という指示は教員なら誰でもしたことのある指示でしょう。


子どもたちの中には、なかなか机の上を片付けられないままの子もいます。

そんな時、単調な指示だけでは子どもの心には届きません。

今回の小話は、ちょっと変わった言葉で表現することで机の上をきれいにするきっかけを作るのがねらいです。


それでは原稿を読んでみましょう⇩



(キジョウムイチブツ と提示)

どんな意味の言葉なのかわかりますか?

カタカナだと難しいと思うので,平仮名にしてみます。

(きじょうむいちぶつ と提示)

平仮名にしてもわからないですか?では,漢字にしてみましょう。



(机上無一物 と提示)

漢字にすると,なんとなく意味がわかってきたのではないでしょうか?

「机上」は机の上のことを言います。

「無一物」とは,物が一つも無いと書きます。

なので,机上無一物というのは,こういう状態のことを言います。

(次の画像を提示)




 

 机の上には何も無いきれいな状態。特に使う物が無い時にはこのことを意識していきましょう。

合言葉は「机上無一物」。

なんだかカッコイイ言葉ですね。】


いかがでしたか?


今回の場合、「机上無一物」という五字熟語自体に興味を惹きつけるパワーがあるので、余計な話はしません。

小話全体としてもシンプルにまとめてあります。


まず、「机上無一物」をあえて平仮名やカタカナ表記で示すことで、これがどんな意味を示す言葉なのかを子どもたちに考えてもらいます。
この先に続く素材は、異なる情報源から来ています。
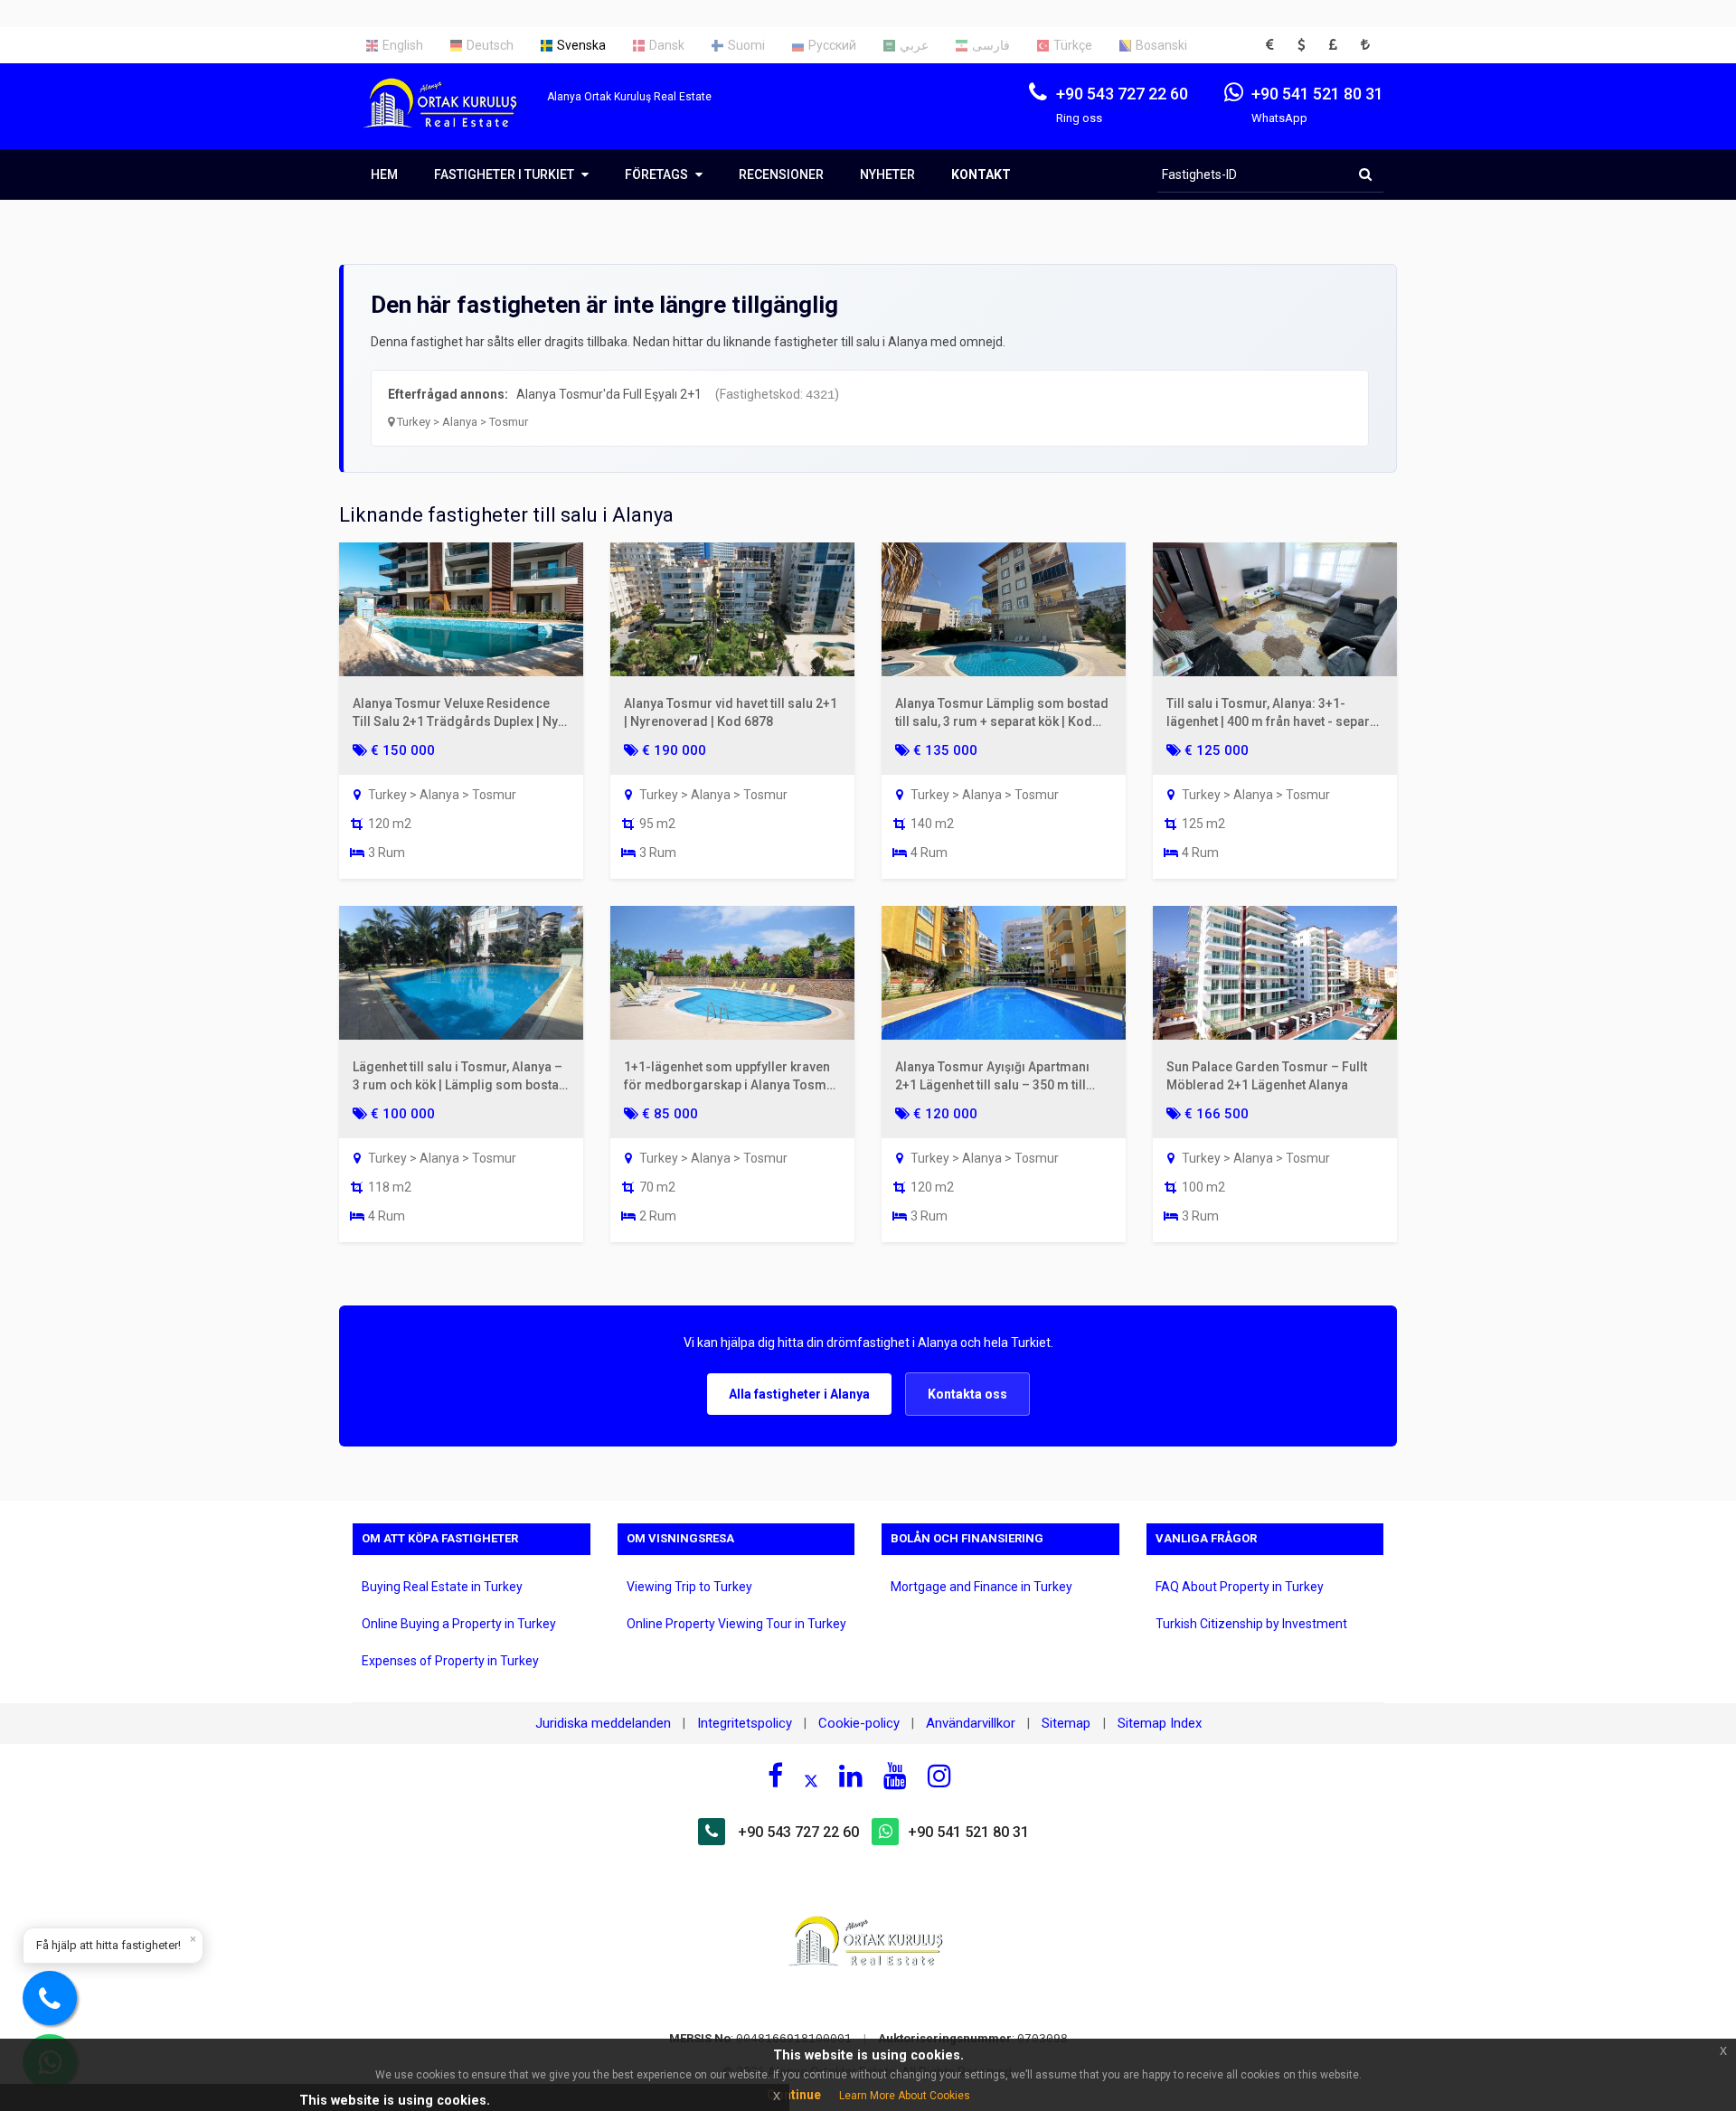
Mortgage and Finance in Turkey (981, 1586)
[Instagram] (939, 1775)
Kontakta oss (967, 1394)
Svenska (581, 45)
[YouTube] (895, 1775)
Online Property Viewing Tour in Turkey (736, 1623)
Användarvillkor (970, 1723)
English (402, 45)
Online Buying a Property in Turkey (459, 1623)
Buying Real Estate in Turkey (442, 1586)
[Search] (1365, 174)
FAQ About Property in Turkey (1240, 1586)
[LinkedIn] (851, 1775)
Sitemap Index (1160, 1723)
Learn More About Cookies (904, 2095)
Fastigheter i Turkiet (505, 174)
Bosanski (1161, 45)
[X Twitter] (811, 1778)
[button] (1274, 45)
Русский (832, 45)
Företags (658, 174)
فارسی (991, 45)
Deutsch (490, 45)
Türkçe (1072, 45)
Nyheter (887, 174)
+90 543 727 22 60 (798, 1832)
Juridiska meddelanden (603, 1723)
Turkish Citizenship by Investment (1251, 1623)
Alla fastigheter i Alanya (799, 1394)
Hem (384, 174)
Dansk (666, 45)
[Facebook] (775, 1775)
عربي (914, 45)
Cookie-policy (859, 1723)
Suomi (746, 45)
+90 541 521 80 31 (968, 1832)
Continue (794, 2094)
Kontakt (981, 174)
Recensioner (781, 174)
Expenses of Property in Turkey (450, 1661)
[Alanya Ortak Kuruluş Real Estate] (450, 119)
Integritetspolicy (744, 1723)
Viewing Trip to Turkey (689, 1586)
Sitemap (1068, 1723)
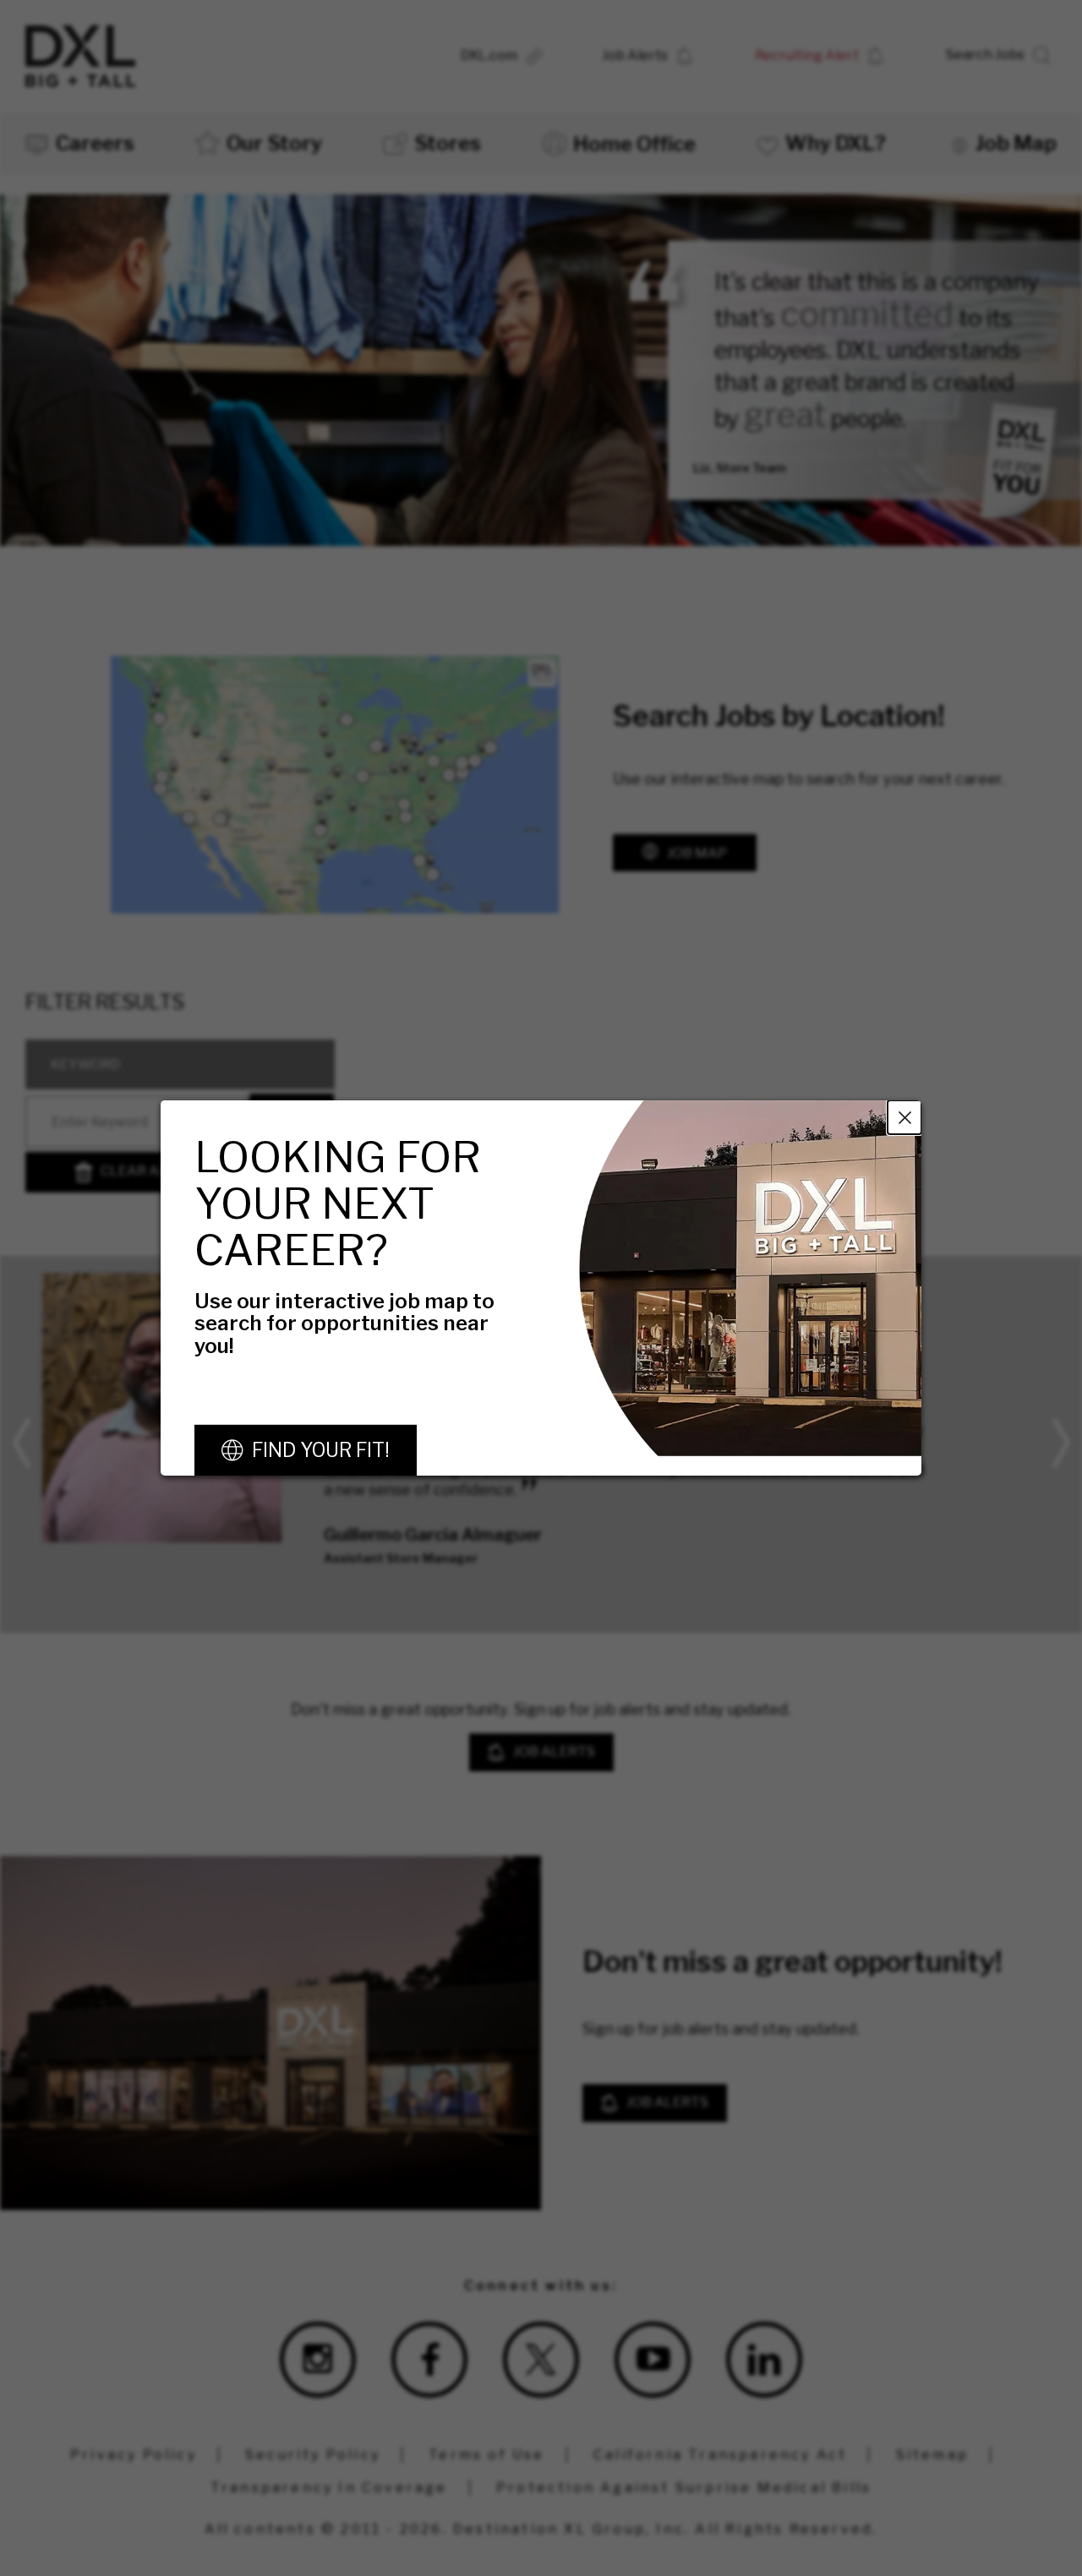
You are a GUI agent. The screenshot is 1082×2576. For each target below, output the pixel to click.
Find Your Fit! (321, 1450)
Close (904, 1117)
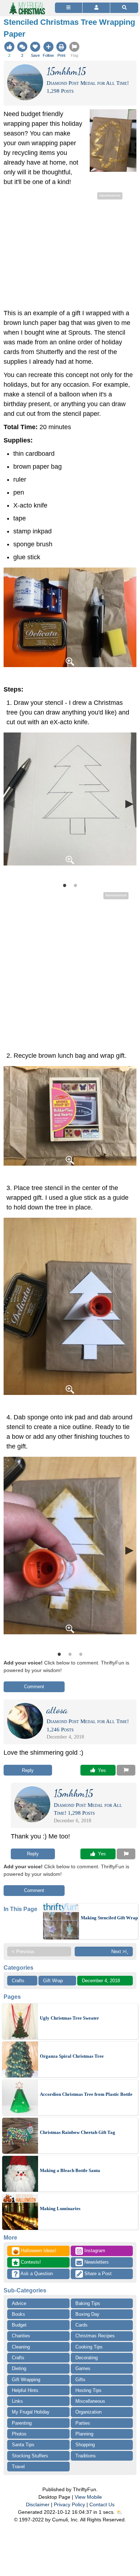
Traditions (85, 2455)
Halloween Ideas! (34, 2251)
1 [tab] (64, 884)
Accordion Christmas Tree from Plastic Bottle (86, 2094)
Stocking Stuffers (30, 2455)
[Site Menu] (68, 8)
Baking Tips (87, 2303)
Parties (82, 2423)
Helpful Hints (25, 2390)
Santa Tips (23, 2444)
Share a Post (97, 2273)
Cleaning (21, 2347)
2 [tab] (75, 884)
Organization (88, 2412)
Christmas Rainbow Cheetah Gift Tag (77, 2132)
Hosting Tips (88, 2390)
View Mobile (88, 2497)
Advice (19, 2303)
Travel (18, 2466)
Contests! (30, 2262)
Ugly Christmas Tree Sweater (69, 2018)
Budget (19, 2325)
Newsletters (96, 2262)
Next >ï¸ (119, 1951)
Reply (28, 1770)
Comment (34, 1686)
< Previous (23, 1951)
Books (18, 2314)
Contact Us (102, 2504)
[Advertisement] (70, 251)
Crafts (18, 1980)
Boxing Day (87, 2314)
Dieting (19, 2368)
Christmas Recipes (95, 2335)
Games (82, 2368)
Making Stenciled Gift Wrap (109, 1917)
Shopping (85, 2444)
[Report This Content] (126, 1770)
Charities (21, 2335)
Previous (10, 803)
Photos (19, 2434)
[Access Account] (96, 8)
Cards (81, 2325)
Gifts (80, 2379)
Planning (84, 2434)
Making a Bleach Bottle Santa (70, 2170)
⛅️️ (119, 2512)
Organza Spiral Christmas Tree (72, 2056)
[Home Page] (26, 4)
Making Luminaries (60, 2208)
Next (129, 803)
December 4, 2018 (101, 1980)
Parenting (22, 2423)
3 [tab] (80, 1653)
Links (17, 2401)
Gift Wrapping (26, 2379)
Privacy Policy (69, 2504)
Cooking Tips (89, 2347)
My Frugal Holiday (31, 2412)
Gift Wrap (53, 1980)
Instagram (94, 2250)
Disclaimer (38, 2504)
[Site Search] (124, 8)
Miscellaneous (90, 2401)
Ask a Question (36, 2273)
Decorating (86, 2357)
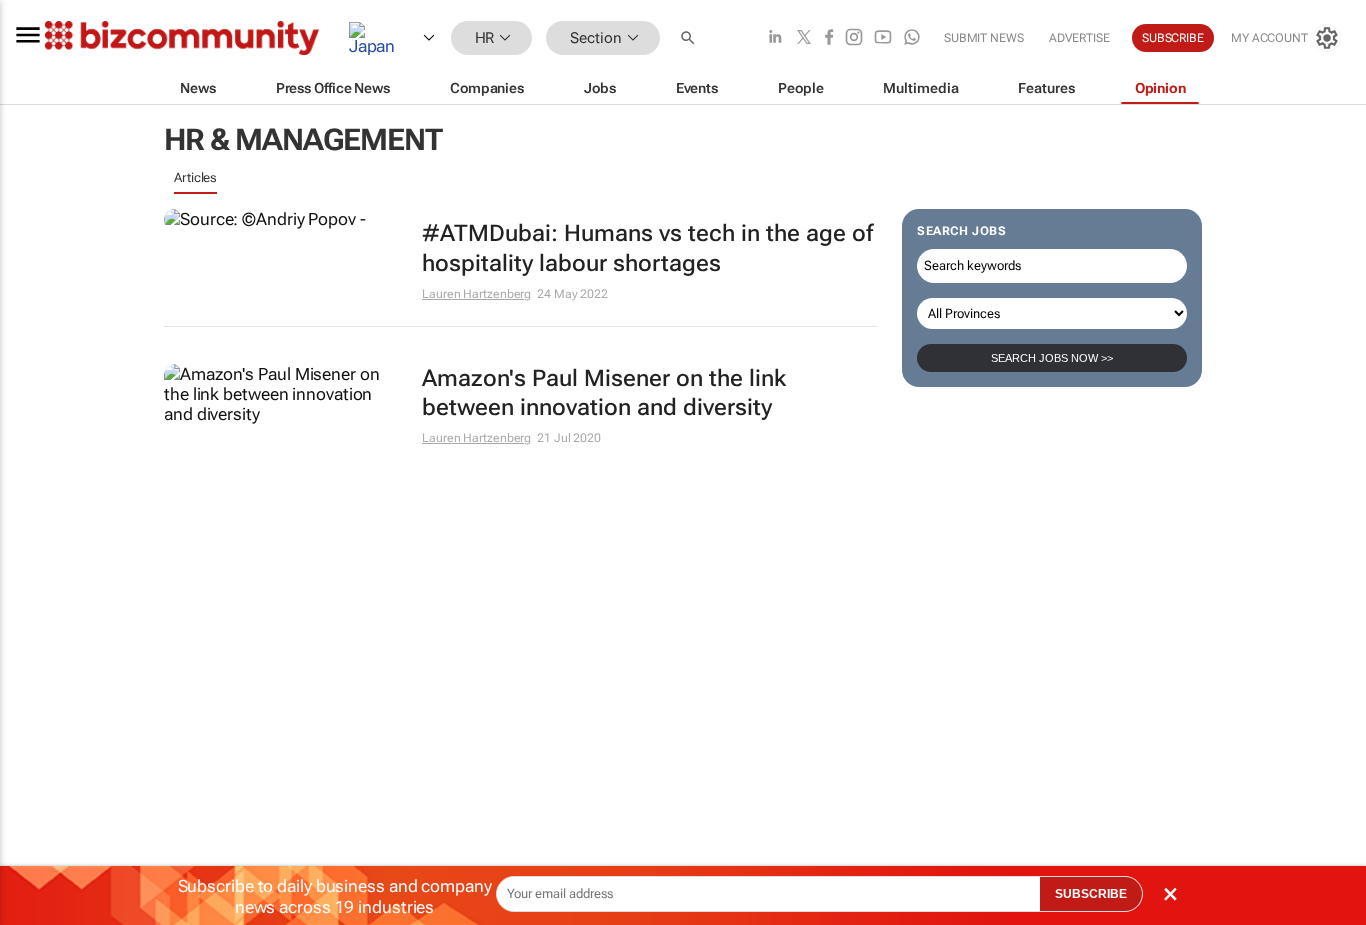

聞き手の思考を通して受け取った言葉は、聞き手にとって自分事として受け止める言葉になります。


その後、簡単に意味を説明した後、実際に机上無一物とはどんな状態なのかを写真で示します。

視覚的な訴えがあると具体的な行動をイメージしやすいです。

ここで、できれば子どもたちが知っている教室の写真を見せられると尚良いです。

身近な写真であればあるほど、自分事として行動できるのです。


ただ「机をきれいにしなさい」と言うよりも、「机上無一物だね」とかっこよく価値づけすることで、いつもとは違う反応を示す子どもたちに出会えるはずです。



気になった方はぜひ実践してみてください。

ここまで読んでいただいた方々,ありがとうございました。


2022年3月25日金曜日

とっておきの話381「ココロを換気する。」の裏話

Twitterに、とっておきの話381「ココロを換気する。」の原稿をアップしました。

とっておきの話381「ココロを換気する。」の原稿



最近のご時世ではよく耳にする「換気」。

ウイルス対策のため、空気を入れ換える行動を意味します。

換気と聞くと、子どもたちがイメージするのは教室や廊下の窓が開けられる様子でしょう。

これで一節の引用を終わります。